That’s when that douche-nugget Dave showed up. He was just wandering along the banks chewing on a piece of straw like a dimwit with nothing better to do. He came over to us with his head cocked to the side. “What are you doing?”
I screeched at him. Normally that would be enough to send anyone running. He took a step back like he was about to bolt when Momma said, “Hush, Horus. Be nice to the man.”
I squinted at Dave. I would’ve loved to peck his eyes out right then and there, but I decided to show restraint for Momma.
“We’re putting my husband back together,” Momma said.
Dave scratched at his beard and looked at the piles. “Need any help?”
“We’ve got it handled,” I said. “Move along.”
“Horus, don’t be rude.”
“Momma, I’m 16, stop treating me like a little kid.”
“Ok, I’ll try, but we could use all the help we can get. You don’t want to be out here all night do you?”
Dave crouched down in the dirt with us and tried to put Poppa back together. He was no help at all. He didn’t know an asshole from an elbow. Momma and I did most of the work. Her skin was dark from being out in the sun all day. The red from the blood on her hands had turned to brown. She attached the pieces together with black thread. Her actions were quick and precise. Her movements left a smell of copper in the air. While Dave on the other hand, reeked of sheep shit.

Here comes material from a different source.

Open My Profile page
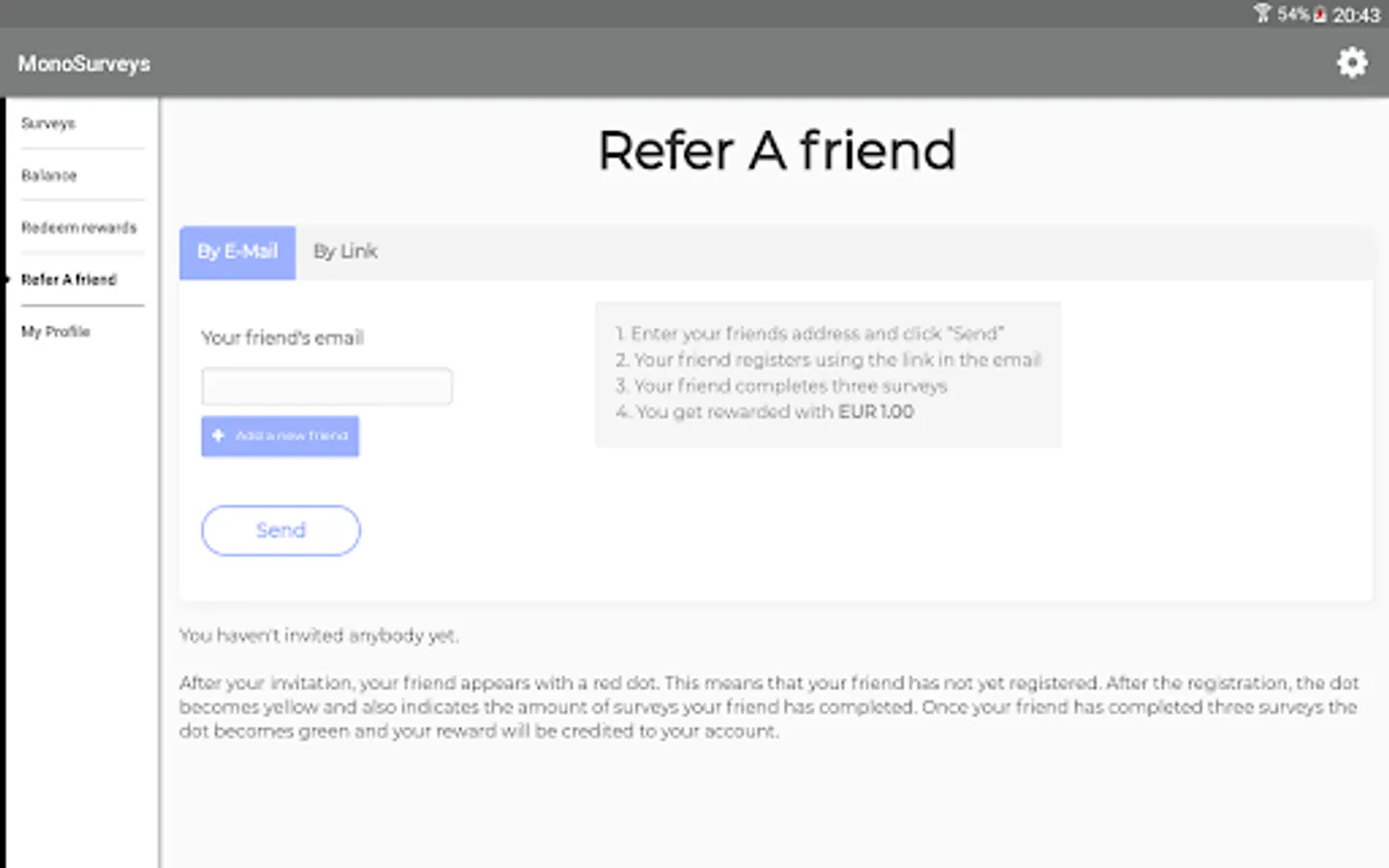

Before long, Poppa was back together again in one piece; he just wasn’t moving. Dave brushed his hands off on his robe. “We’ll that wasn’t too bad. Are you going to bury him now?”
Momma shook her head. “I can heal him up.”
Dave laughed and rolled his eyes. “I don’t know much, but dead is dead. I’d love to see otherwise.”
I clenched my beak. That fool knew nothing.
Momma winked at Dave. “Brace yourself.” She bent over Poppa and breathed into his nostrils. Poppa’s shoulder twitched. His eyes flashed open and he sat up with a jolt, gasping for air.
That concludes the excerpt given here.